STRUCTURAL CONSIDERATIONS IN THE METABOLISM OF NITRILES TO CYANIDE INVIVO

Abstract

In order to investigate structure-activity relationships that influence metabolism of nitriles to CN-, thiocyanate was measured, as an index of CN- release, in urine of rats given equimolar doses of nitriles. Significantly more SCN- was excreted after oral than after i.p. administration of saturated (C2-C5) nitriles, but SCN- excretion was the same after both routes for n-hexanenitrile. Among saturated nitriles, SCN- excretion was maximal for the C3 and C4 compounds, propionitrile, n-butyronitrile and isobutyronitrile, after oral and i.p. administration. SCN- excretion was not elevated after administration of the tertiary nitrile trimethylacetonitrile. Administration (oral) of the unsaturated nitriles acrylonitrile, crotonitrile and 3-butenenitrile yielded 37, 5.6 and 29% of the dose as SCN-; after i.p. injection 4.5, 4.6 and 18% of the doses were excreted as SCN-, respectively.

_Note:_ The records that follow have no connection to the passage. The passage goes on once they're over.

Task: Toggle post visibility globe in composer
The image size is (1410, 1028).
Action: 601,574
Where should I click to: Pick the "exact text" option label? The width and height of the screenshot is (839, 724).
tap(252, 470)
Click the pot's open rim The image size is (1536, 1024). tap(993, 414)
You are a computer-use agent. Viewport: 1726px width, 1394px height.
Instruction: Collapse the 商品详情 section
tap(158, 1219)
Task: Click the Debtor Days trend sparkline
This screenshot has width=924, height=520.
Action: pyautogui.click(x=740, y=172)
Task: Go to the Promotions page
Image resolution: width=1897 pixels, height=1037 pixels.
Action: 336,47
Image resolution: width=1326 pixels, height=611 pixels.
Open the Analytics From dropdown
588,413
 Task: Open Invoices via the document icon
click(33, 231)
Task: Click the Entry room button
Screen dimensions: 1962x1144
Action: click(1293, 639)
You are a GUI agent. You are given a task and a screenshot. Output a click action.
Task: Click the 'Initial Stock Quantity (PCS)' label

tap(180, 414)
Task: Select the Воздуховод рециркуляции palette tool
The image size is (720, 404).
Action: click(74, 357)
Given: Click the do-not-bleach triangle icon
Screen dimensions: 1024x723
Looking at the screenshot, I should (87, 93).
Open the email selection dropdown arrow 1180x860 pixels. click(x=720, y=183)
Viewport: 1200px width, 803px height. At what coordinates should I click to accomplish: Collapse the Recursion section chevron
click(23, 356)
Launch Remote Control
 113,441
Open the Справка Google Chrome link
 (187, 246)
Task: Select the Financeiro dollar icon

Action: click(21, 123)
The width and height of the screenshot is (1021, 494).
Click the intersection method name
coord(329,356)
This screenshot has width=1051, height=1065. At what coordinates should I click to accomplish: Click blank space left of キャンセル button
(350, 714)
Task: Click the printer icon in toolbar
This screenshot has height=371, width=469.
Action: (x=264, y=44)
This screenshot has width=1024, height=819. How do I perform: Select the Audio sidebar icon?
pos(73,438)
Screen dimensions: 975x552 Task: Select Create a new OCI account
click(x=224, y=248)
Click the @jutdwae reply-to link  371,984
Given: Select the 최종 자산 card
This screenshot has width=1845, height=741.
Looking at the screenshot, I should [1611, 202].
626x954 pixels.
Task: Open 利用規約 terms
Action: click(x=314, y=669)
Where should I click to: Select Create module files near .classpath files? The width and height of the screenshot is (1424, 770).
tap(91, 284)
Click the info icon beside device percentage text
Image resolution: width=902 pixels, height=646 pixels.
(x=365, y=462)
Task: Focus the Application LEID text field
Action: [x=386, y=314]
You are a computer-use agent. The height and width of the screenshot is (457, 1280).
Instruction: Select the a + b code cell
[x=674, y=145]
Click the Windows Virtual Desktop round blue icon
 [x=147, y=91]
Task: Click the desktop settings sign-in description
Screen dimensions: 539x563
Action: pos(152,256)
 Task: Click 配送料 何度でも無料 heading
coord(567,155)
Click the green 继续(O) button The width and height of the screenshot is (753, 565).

After i.v. injection of acrylonitrile, urinary SCN- content was not elevated; 45% of an i.v. dose of the saturated analog propionitrile was excreted as SCN-. Length of the C chain, presence of substituents at the .alpha.-C, position of double bonds and, for some compounds, route of administration, were important factors influencing the release of CN- from nitriles.